Safe Patient Handling: Peer Leader Education to Sustain a Culture of Safety

Friday, 20 July 2018

Kathryn J. Fintland, MSN, BS, RN
Cardiac Surveillance Unit, Stanford Health Care, Palo Alto, CA, USA

Purpose:

Safe patient handling (SPH) is important not only for the patient’s safety but for the health care worker’s safety as well. The Registered Nurse (RN) is exposed daily to awkward body posture positions during patient handling and as a result sustains work-related musculoskeletal back injuries.
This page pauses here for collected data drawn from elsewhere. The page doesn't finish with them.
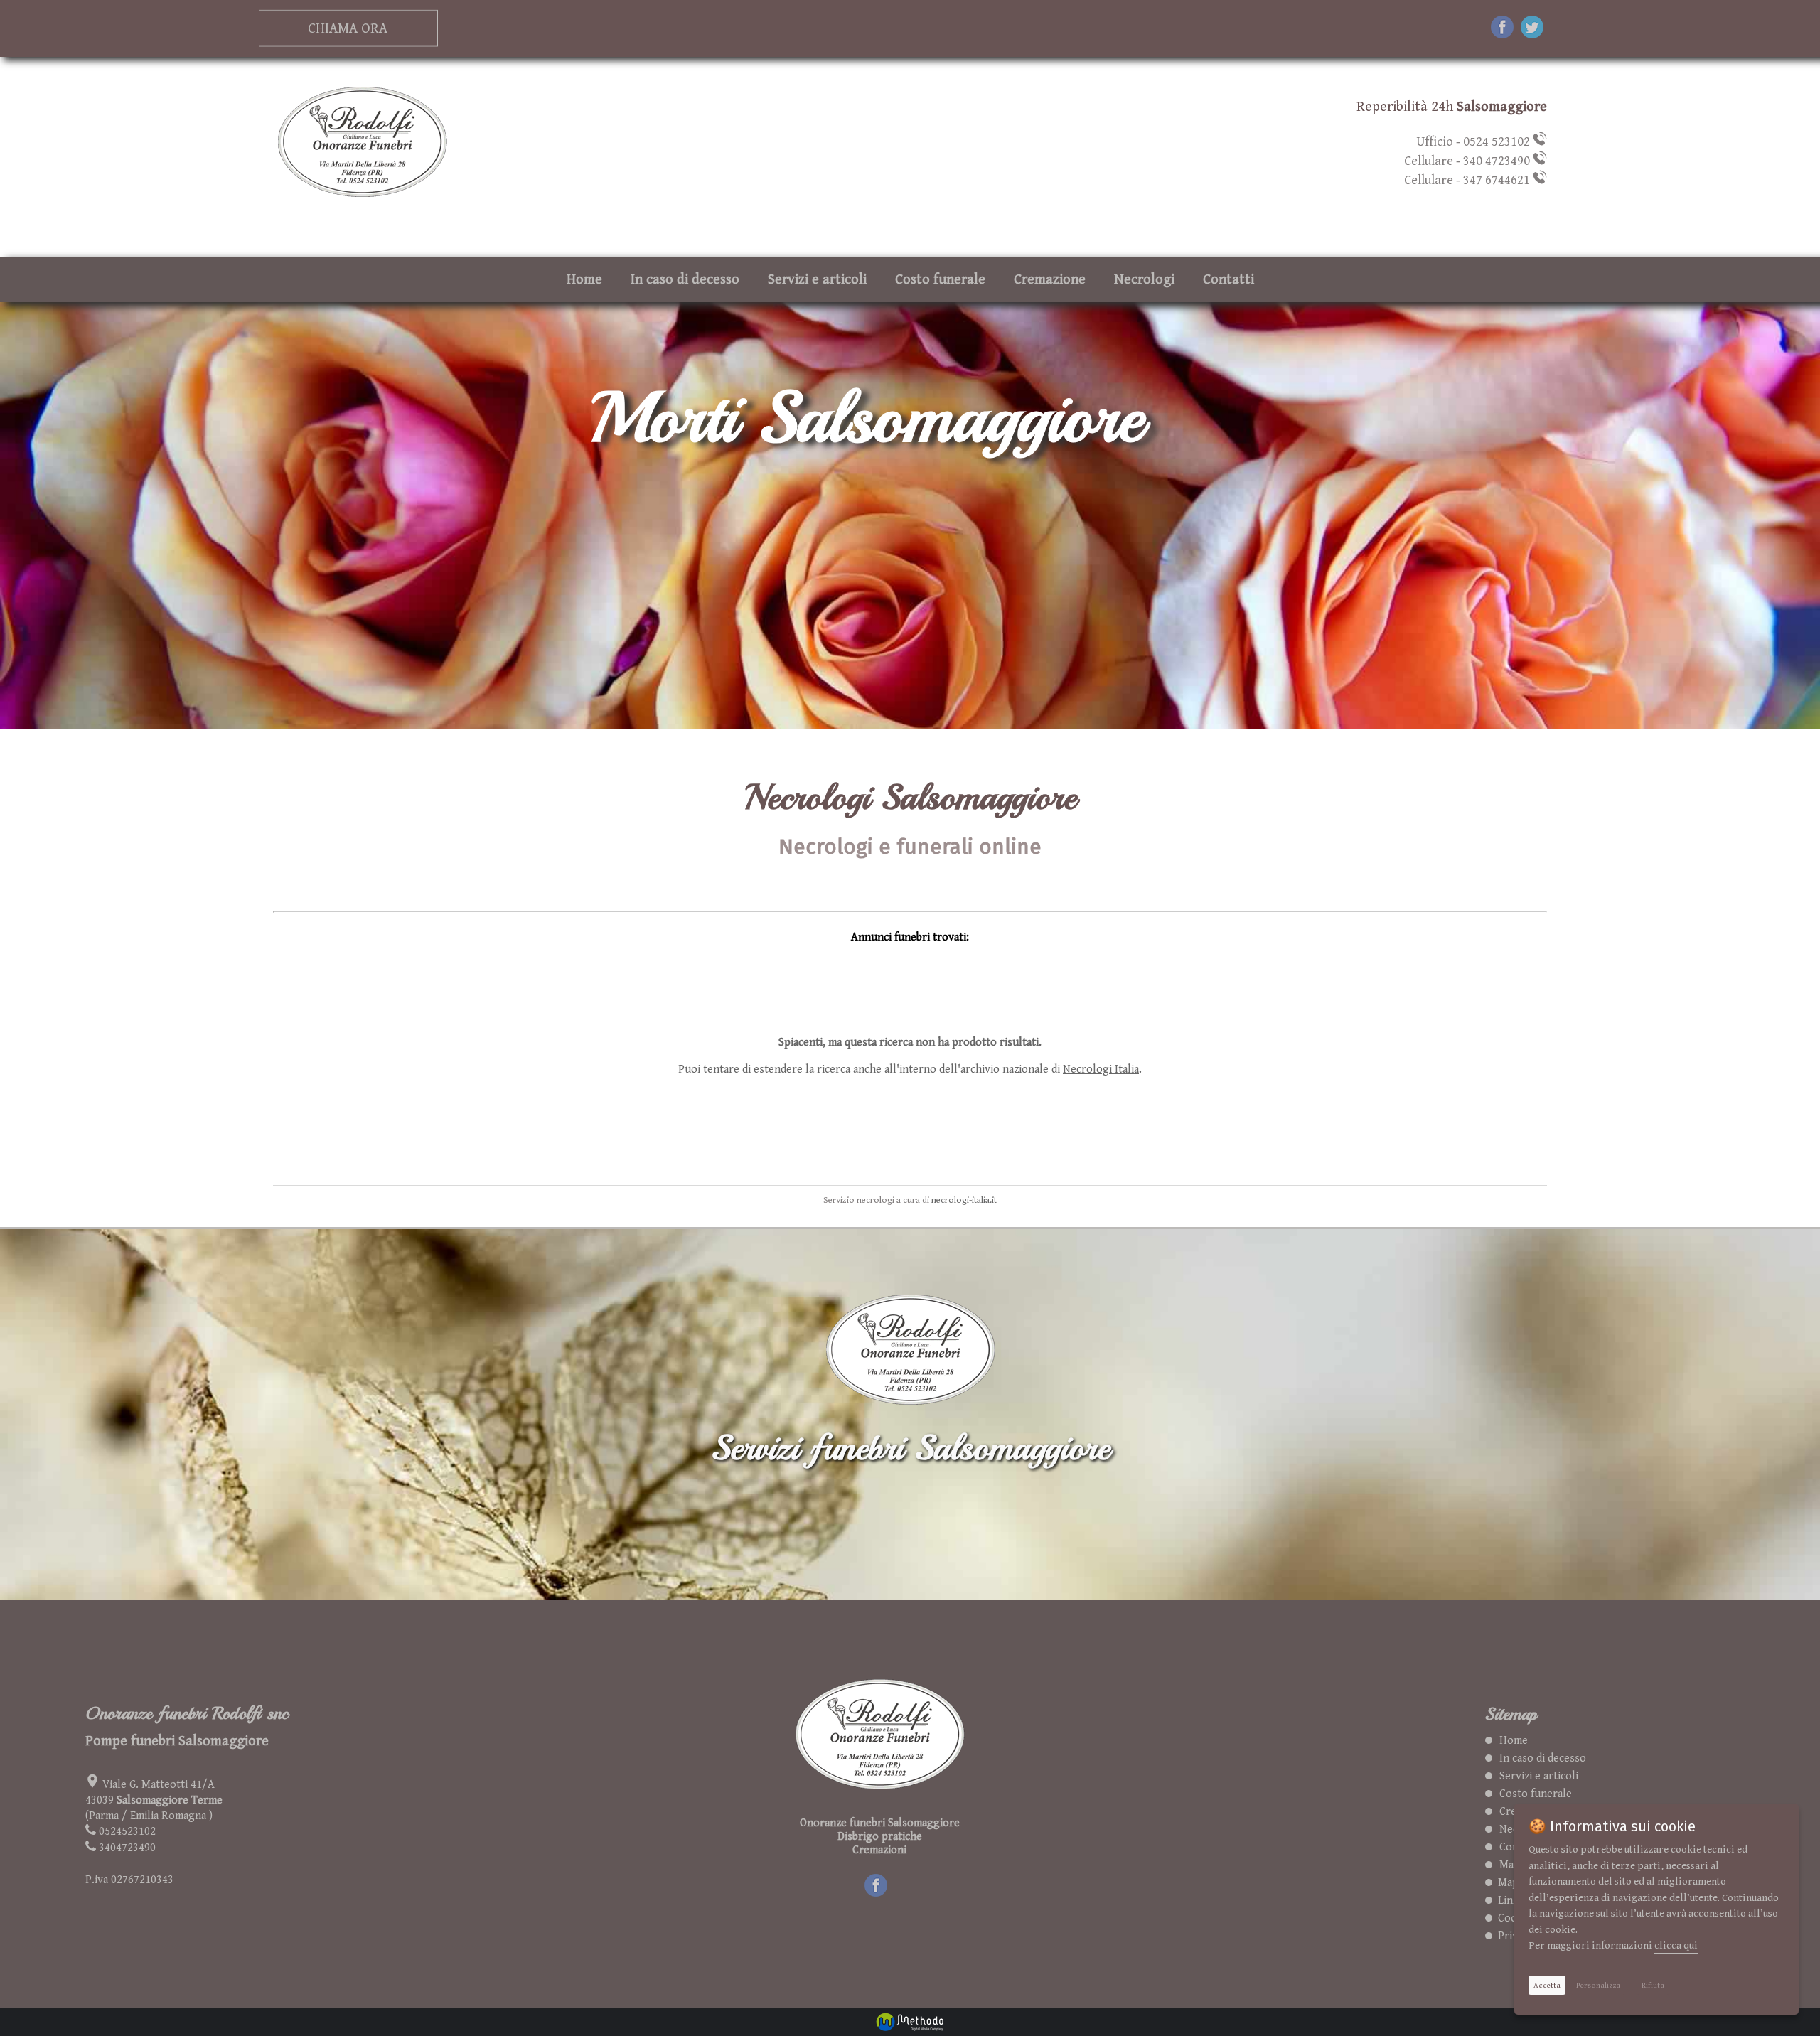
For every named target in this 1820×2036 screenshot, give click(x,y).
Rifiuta (1653, 1985)
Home (584, 280)
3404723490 (127, 1848)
Annually, 12% of the RN workforce will sustain a career ending back injury and leave the profession. It is reported by the American Nursing Association in 2011 that 8 of 10 RNs work despite musculoskeletal pain and 13% report being injured three or more times a year. RNs indicate that one of their top three safety concerns is suffering from a disabling musculoskeletal injury (Letourneau, 2014).Occupational safety and health is a major concern for any employer. Currently, overexertion injury rates for United States hospital workers are twice the national average compared to all other industries. On average, 76 of every 10,000 hospital workers will sustain a musculoskeletal injury (MSI) due to repetitive manual lifting, moving, and repositioning of patients (CDC, 2015). The alarming rates of injuries among the health care workers has led to extensive research and the enactment of laws requiring the use of safe patient handling programs in the health care setting. Evidence-based practice has shown that safe patient handling interventions can significantly reduce overexertion musculoskeletal injuries by replacing manual patient lifting with safer methods (CDC, 2015). To date, there are eleven states in the United States that have legislation requiring employers to implement a policy to protect their health care workforce. The state of California passed Assembly Bill No. 1136 in 2011, which requires an employer to maintain a safe patient handling policy (Swanson, 2011).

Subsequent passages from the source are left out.